Do these statistics reflect an entire population foolishly choosing to put rims on their Cadillacs? Or do they perhaps reflect a serious socioeconomic disparity based in the institutional racism of American society? The last sentence in the above excerpt corresponds to Shepard’s ability at any time to fall back on his credit card and the wealth of his parents if and when he needed them – something he was able to take for granted because he did not, in fact, use them. That is, until he decided the experiment was over and went back to his normal life – again, a luxury that a genuinely poor person does not have.

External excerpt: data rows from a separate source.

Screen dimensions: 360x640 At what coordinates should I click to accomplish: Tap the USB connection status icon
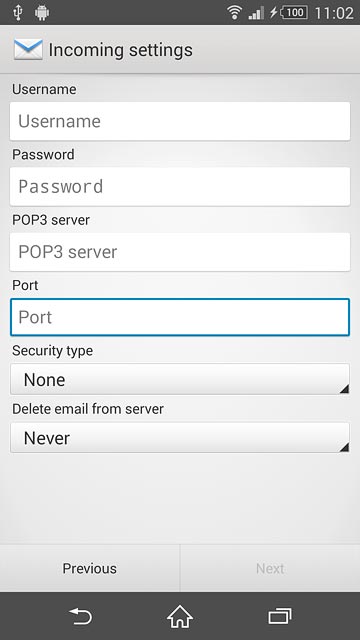pyautogui.click(x=18, y=13)
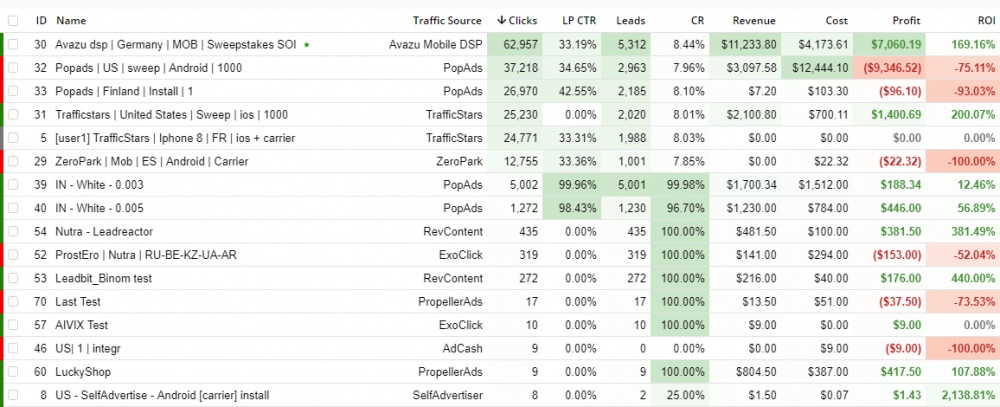Select the Leadbit_Binom test campaign name
Screen dimensions: 1000x407
103,278
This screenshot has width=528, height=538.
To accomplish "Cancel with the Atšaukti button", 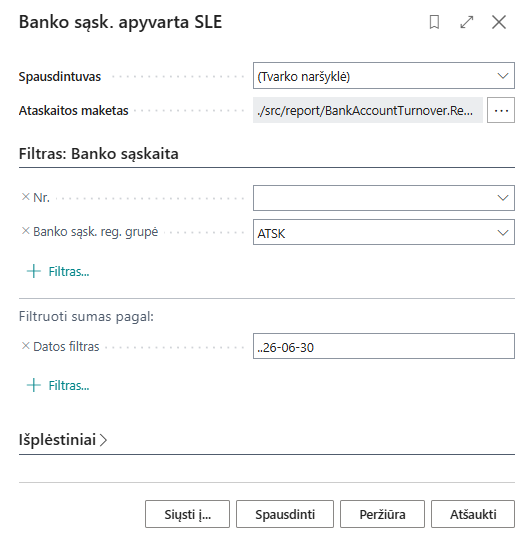I will 473,514.
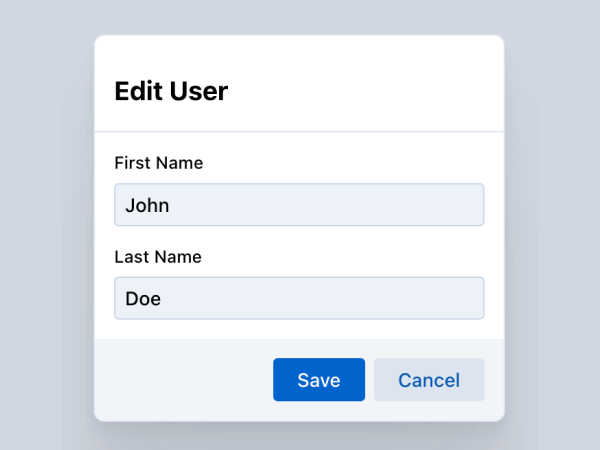Place cursor on the word Doe

[143, 299]
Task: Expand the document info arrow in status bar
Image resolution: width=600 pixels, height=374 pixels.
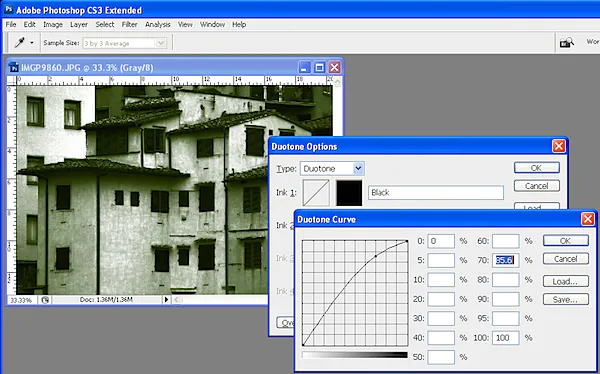Action: pyautogui.click(x=166, y=300)
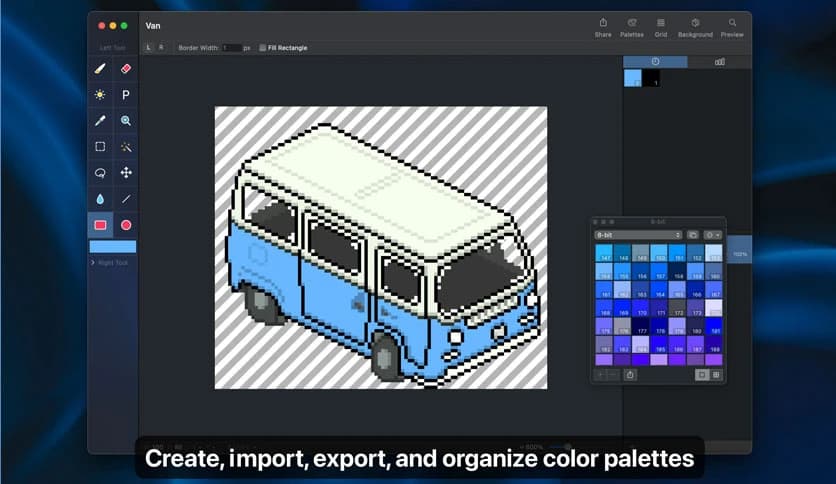The width and height of the screenshot is (836, 484).
Task: Select the Lasso selection tool
Action: click(x=100, y=173)
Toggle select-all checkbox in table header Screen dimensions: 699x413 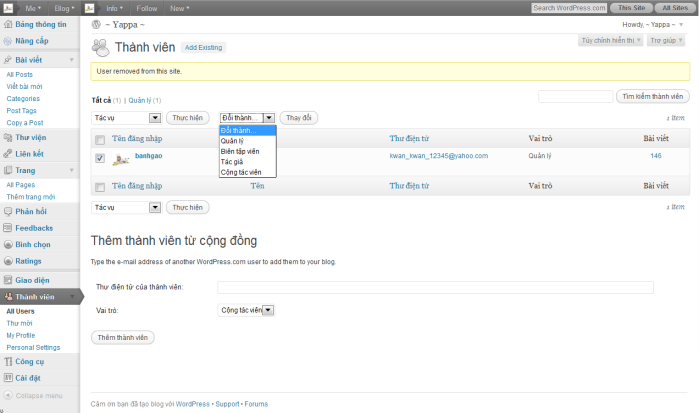tap(99, 139)

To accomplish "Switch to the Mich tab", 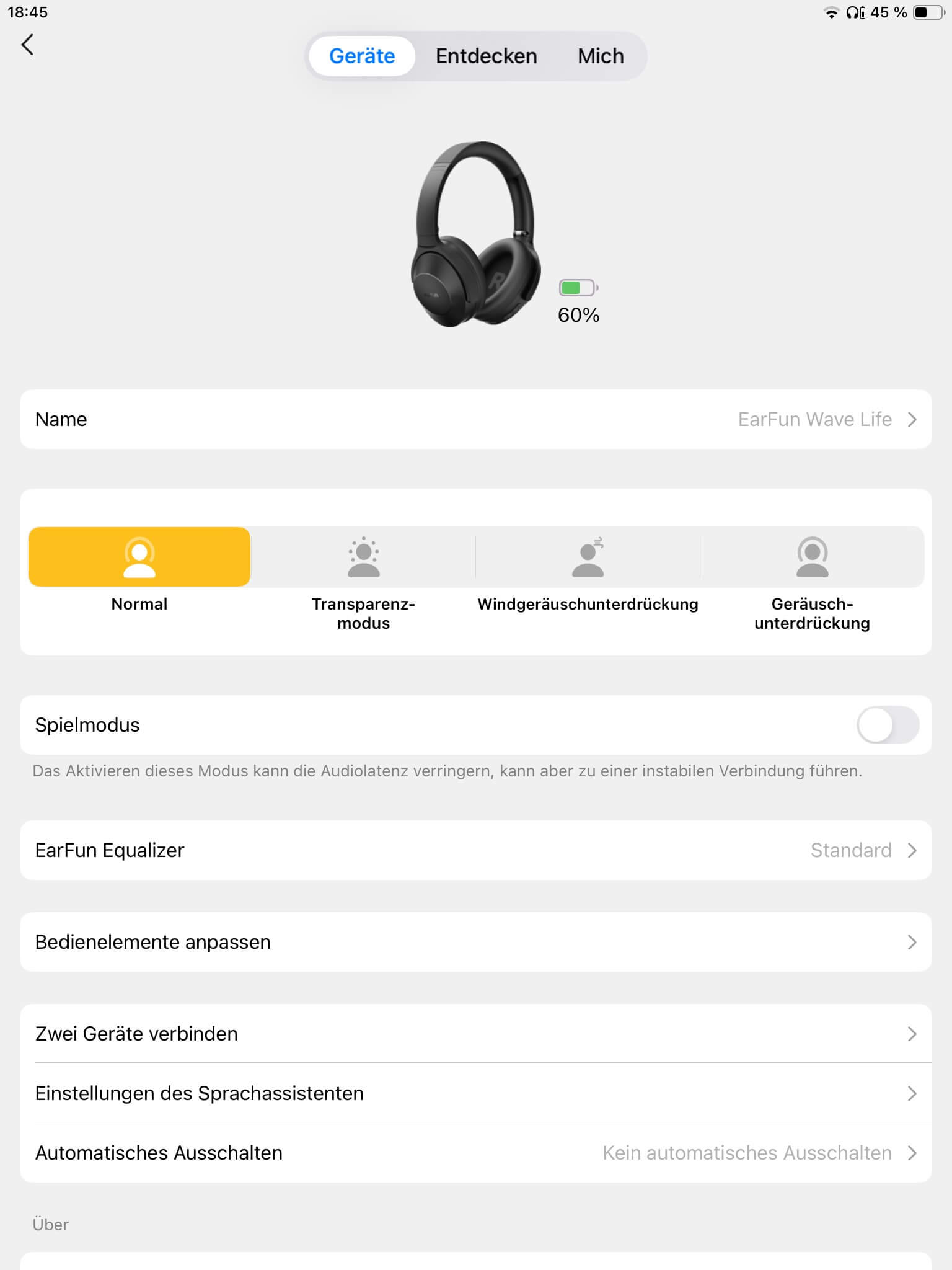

Shepard’s Scratch Beginnings is in part a criticism of Ehrenreich’s Nickel and Dimed, which was about her struggle (and failure) to work her way out of poverty as a Wal-Mart employee. His criticism does not consider how Ehrenreich’s experience might have been different for the fact that she was a woman. And while Ehrenreich is white, a disproportionate number of Wal-Mart employees are people of color, a fact that is related to the uneven distribution of wealth along racial lines. Those employees likely have an even more difficult time than she did.
In that Shepard is able to criticize the poor Wal-Mart employee by proxy through Ehrenreich, for her inability to achieve the American Dream as he did, and invoke the image of the poor black or brown person choosing extravagance over fiscal responsibility, he makes his white male privilege very evident. He also shows how from that position of entitlement it is easy to condemn those who do not have it – invariably women and people of color.
Finally it shows how white male privilege underpins the American Dream and how implicit within that ideal is the utterly racist, classist, and sexist assumption that it is for their own shortcomings – laziness, irresponsibility, stupidity – that anyone does not live the dream.